For many designers, the thought of bragging about themselves is repugnant. They don’t want to seem arrogant or self-centered, they want their work to speak for itself. Unfortunately, with the rise of the Internet and social media, often times you have to speak on behalf of your work. Recently, we sat down with Danielle Evans on the Obsessed With Design podcast and she gave some of her best advice on how to promote yourself online as a designer without seeming sleazy.
Danielle’s studio, Marmalade Bleue, is nothing like any design studio you’ve ever seen. Her design vehicle of choice isn’t Illustrator or Photoshop. It’s food. As a designer and illustrator, she found her passion for creating typographic art with everything from candy corn to coffee cake. You can follow her on Twitter here.
Here’s Danielle Evans’ advice on self-promotion for designers.
The first and most important lesson to learn about self-promotion is that it doesn’t come naturally to everyone, and that’s okay. In Danielle’s experience, it’s extremely common that the best designers are the worst at promoting themselves.
“You’re either a creator, editor, or marketer. Most people excel at one of those things, are passable at a second, and are dismissive of the third,” Danielle told us.
Instead of trying to be something you’re not, it’s important to focus on your strengths. For Danielle, she realized that she was great at creating, okay at marketing herself, and found editing her own work to be counter-productive. Instead of trying to be something she’s not, she leaned into the type of creative that she is at her core.
This extends beyond self-promotion, into the type of work that you do. For Danielle’s career, the best decision she ever made was focusing on the medium of food. If she went a “safer” or “more conventional” route, she would have missed out on giant opportunities that came to her more naturally.
“I realized I was fighting to be a vector letterer, and that just wasn’t my skill,” she said.
After you’ve identified what type of creative worker you are, it’s time to promote your work. Despite what you may think, this doesn’t have to be sleazy. It is entirely possible to promote yourself over social media without your friends and family rolling their eyes.
“If you treat all of your audiences like they’re special, you’re going to really pursue being understood,” Danielle told us. While this may sound intuitive, it’s extremely common for designer to use the same messaging across all platforms, which is what causes people to get turned off by self-promotion. If you talk to people the same way on Facebook as you do on a platform designed for designers like Dribbble or Behance, it’s likely that both audiences will walk away dissatisfied.
Instead, know your audience and communicate with them in language that makes sense to them. If you’re posting on Dribbble where other designers will view and critique your work, talk about your design process. If you’re posting on Instagram or Facebook, where your friends and family are the majority of your audience, talk about how much fun you had working on a project.
“On Pinterest, people don’t need me to say a ton about what I’ve done, but on Instagram, people are split,” Danielle said. “They either want a little blip or they want a journal entry.” Regardless of what platforms you’re using, communicate the way that audience wants to be communicated with.

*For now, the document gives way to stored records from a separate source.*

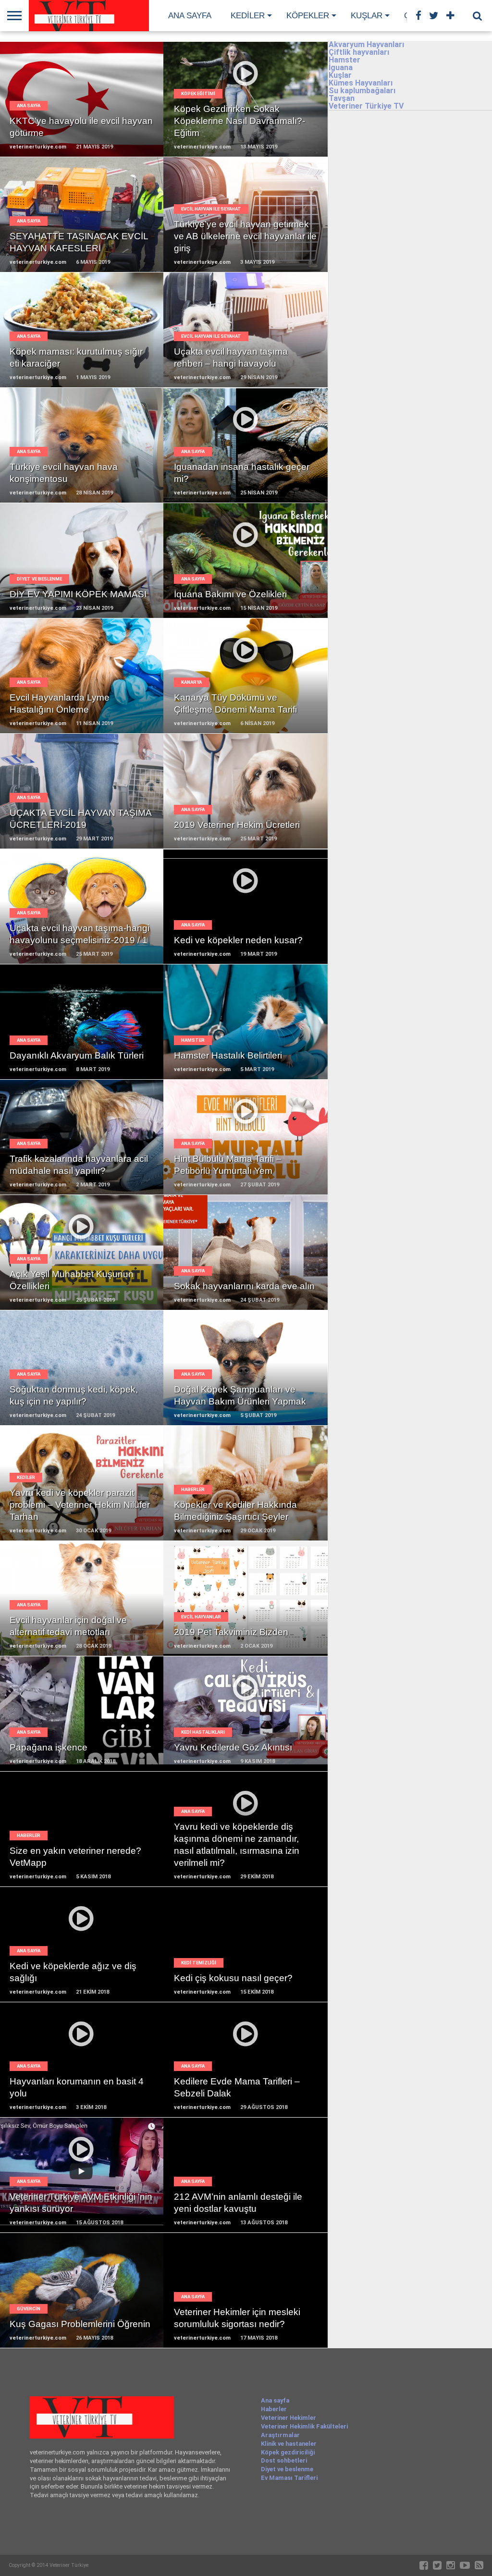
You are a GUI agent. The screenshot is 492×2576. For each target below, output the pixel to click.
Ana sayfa (189, 15)
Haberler (274, 2409)
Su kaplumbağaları (362, 90)
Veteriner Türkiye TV (366, 106)
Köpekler (307, 15)
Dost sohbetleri (284, 2460)
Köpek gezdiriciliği (288, 2452)
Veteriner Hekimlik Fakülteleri (304, 2426)
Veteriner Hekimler (288, 2417)
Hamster (344, 59)
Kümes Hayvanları (361, 82)
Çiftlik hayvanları (359, 52)
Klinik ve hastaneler (289, 2443)
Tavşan (342, 98)
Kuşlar (366, 15)
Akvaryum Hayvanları (366, 44)
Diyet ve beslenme (287, 2469)
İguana (341, 67)
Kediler (248, 15)
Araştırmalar (280, 2435)
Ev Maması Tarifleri (289, 2477)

Finally, it’s extremely important to give yourself permission to be authentic and enjoy the journey of finding your artistic voice. Early on, Danielle suffered from anxiety when posting her work online.

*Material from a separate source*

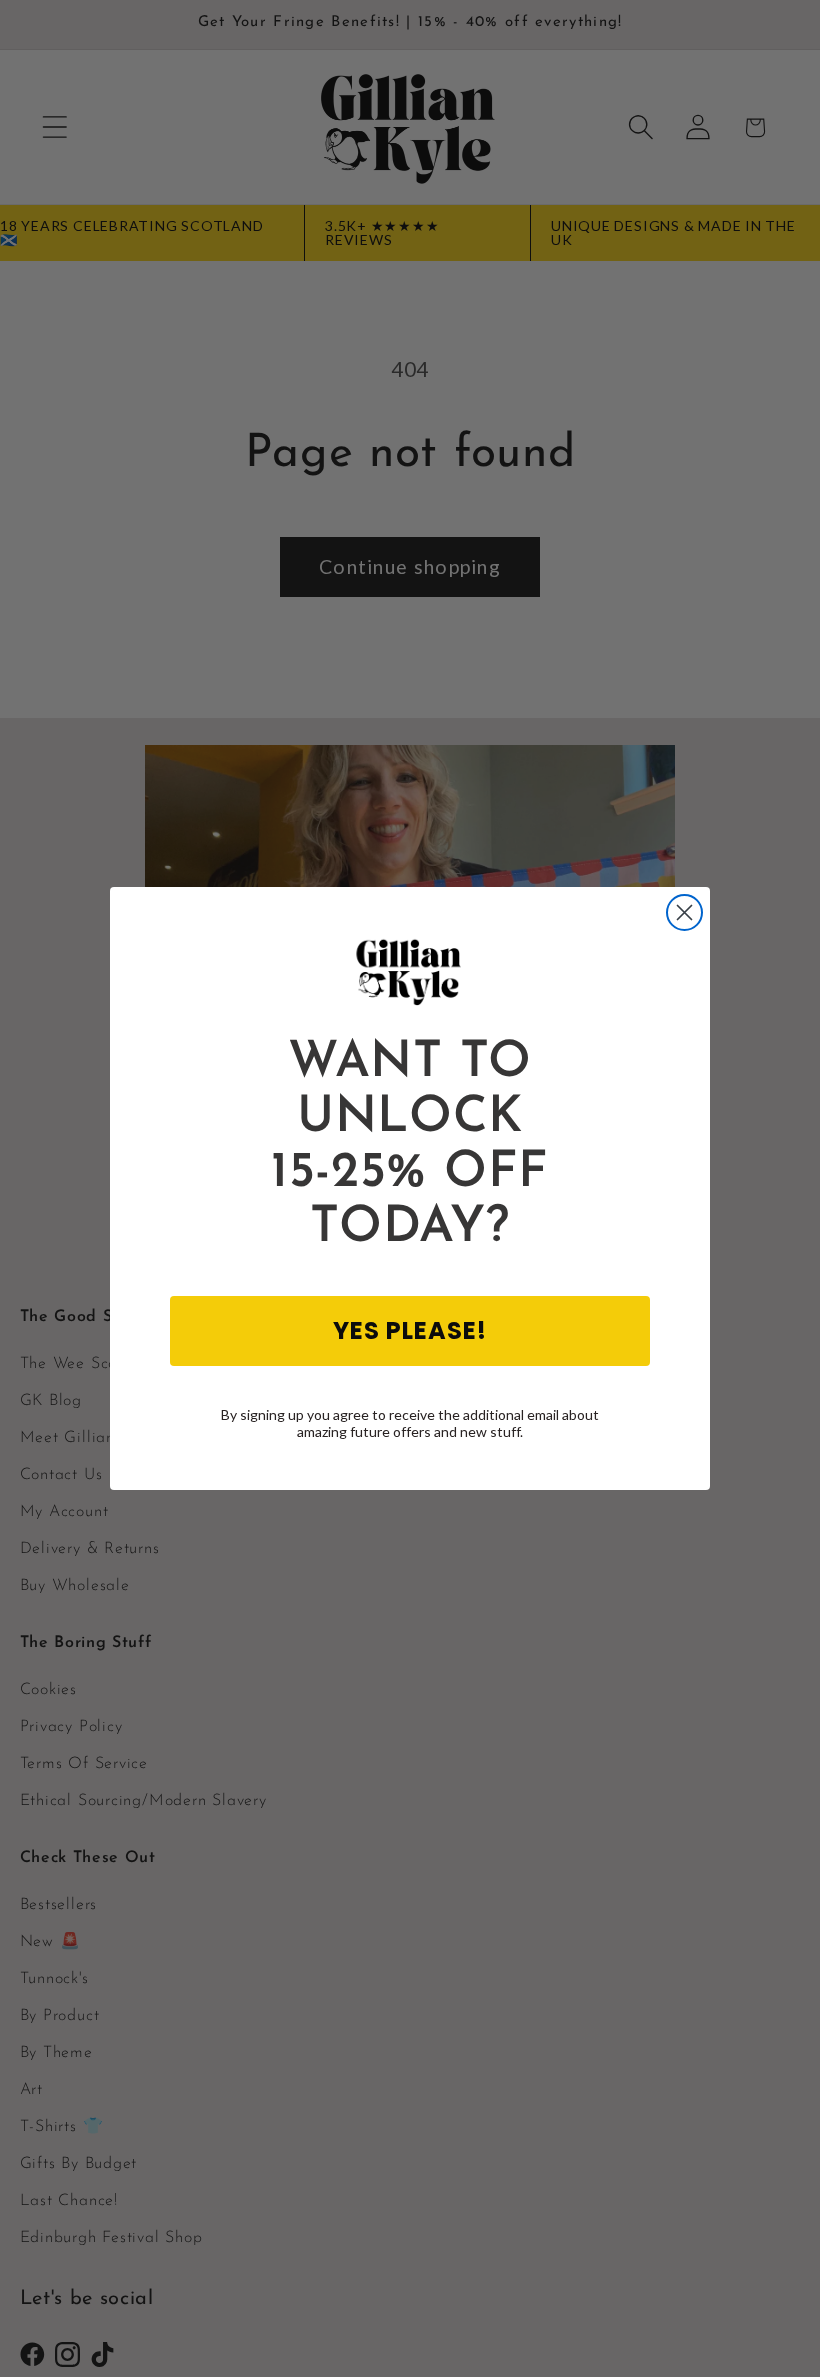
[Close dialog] (684, 912)
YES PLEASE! (410, 1330)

“I’m comparing myself to extremely well-known people and their skills,” she said. “Once I relaxed into the fact that I wasn’t going to be as good as them, that freed me up.”

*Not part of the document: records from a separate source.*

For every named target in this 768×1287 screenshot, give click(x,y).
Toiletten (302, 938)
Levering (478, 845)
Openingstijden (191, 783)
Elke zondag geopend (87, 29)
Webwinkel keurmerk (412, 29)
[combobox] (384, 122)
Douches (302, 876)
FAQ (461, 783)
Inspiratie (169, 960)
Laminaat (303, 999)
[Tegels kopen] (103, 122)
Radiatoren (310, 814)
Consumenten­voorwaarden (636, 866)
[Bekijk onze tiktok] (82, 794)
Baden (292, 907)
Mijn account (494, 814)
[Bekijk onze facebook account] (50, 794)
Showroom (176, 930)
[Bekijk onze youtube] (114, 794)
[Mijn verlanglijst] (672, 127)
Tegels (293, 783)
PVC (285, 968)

Now, Danielle is able to remain much more balanced and focused because she’s not anxious about how people will view her work. She’s not comparing herself to designers with decades more experience. Instead, she’s just focusing on being the best iteration of herself that she can be. This has allowed her to grow and expand her style over time.
“It’s okay to be me. It’s okay to make the mistakes that I like making, because it gives me a style,” she said. “A style is a series of calculated errors.”